Cuando comenzó su búsqueda de la verdad, nunca imaginó que tendría que enfrentarse a gente tan poderosa y despiadada cuya primera amenaza hacia ella fue matar a su único hijo, el único que podría tener, ese muchacho que era el testimonio vivo del extraordinario amor que ella había conocido con su padre.

No conocía ningún otro lugar donde pudiera esconderlo con tanta esperanza y paz mental como había sentido cuando lo llevó allí. Jessica y Gavin habían sido unos desconocidos para él dos meses antes, pero ahora eran de la familia.

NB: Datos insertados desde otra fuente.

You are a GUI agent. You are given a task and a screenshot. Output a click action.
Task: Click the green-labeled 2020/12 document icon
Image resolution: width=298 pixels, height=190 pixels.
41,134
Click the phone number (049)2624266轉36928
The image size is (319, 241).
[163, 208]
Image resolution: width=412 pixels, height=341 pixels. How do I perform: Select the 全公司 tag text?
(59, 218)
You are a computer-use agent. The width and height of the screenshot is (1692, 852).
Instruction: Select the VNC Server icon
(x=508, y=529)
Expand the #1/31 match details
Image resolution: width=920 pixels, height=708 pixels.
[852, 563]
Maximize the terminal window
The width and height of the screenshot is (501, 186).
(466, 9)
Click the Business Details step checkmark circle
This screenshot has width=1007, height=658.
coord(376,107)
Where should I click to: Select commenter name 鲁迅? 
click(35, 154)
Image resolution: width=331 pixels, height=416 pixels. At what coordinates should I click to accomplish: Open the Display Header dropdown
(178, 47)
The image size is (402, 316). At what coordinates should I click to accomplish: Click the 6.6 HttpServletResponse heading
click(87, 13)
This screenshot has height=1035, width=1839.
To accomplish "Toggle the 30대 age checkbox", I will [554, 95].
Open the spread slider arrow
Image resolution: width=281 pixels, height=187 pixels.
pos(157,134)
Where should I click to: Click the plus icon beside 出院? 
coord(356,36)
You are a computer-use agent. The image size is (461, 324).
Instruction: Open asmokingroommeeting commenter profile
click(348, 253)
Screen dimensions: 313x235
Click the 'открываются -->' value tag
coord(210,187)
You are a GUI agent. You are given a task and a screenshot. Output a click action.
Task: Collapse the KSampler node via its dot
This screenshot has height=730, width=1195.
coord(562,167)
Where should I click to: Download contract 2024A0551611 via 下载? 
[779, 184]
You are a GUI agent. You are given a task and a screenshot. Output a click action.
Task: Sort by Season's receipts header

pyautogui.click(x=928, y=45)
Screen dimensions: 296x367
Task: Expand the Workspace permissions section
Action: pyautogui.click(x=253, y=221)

Decidida a limpiar el nombre de Nick, a demostrar que no se había suicidado en ninguna interpretación significativa de la palabra, había emprendido sin saberlo un camino del que no podía haber retirada. Aquellos a quienes trataba de sacar a la luz no permitirían que se alejara y viviera ni siquiera en la profunda humillación de la derrota. Habían traído algo nuevo y terrible al mundo, con un propósito que ella aún no entendía, y tenían la intención de que su plan, fuera cual fuera, saliera adelante a cualquier precio. Ya había muchos asesinatos involucrados, así que dos asesinatos más, una madre y su hijo, para ellos ni siquiera sería un inconveniente. Sabía poco, pero sabía demasiado y sospechaba más, y no habría nadie a quien pudiera arriesgarse a pedir ayuda hasta que lo supiera todo.

El chico se aferró a ella.

—Te quiero, mamá.

—Yo también te quiero. Tanto, tanto. Haces que me estremezca, cariño.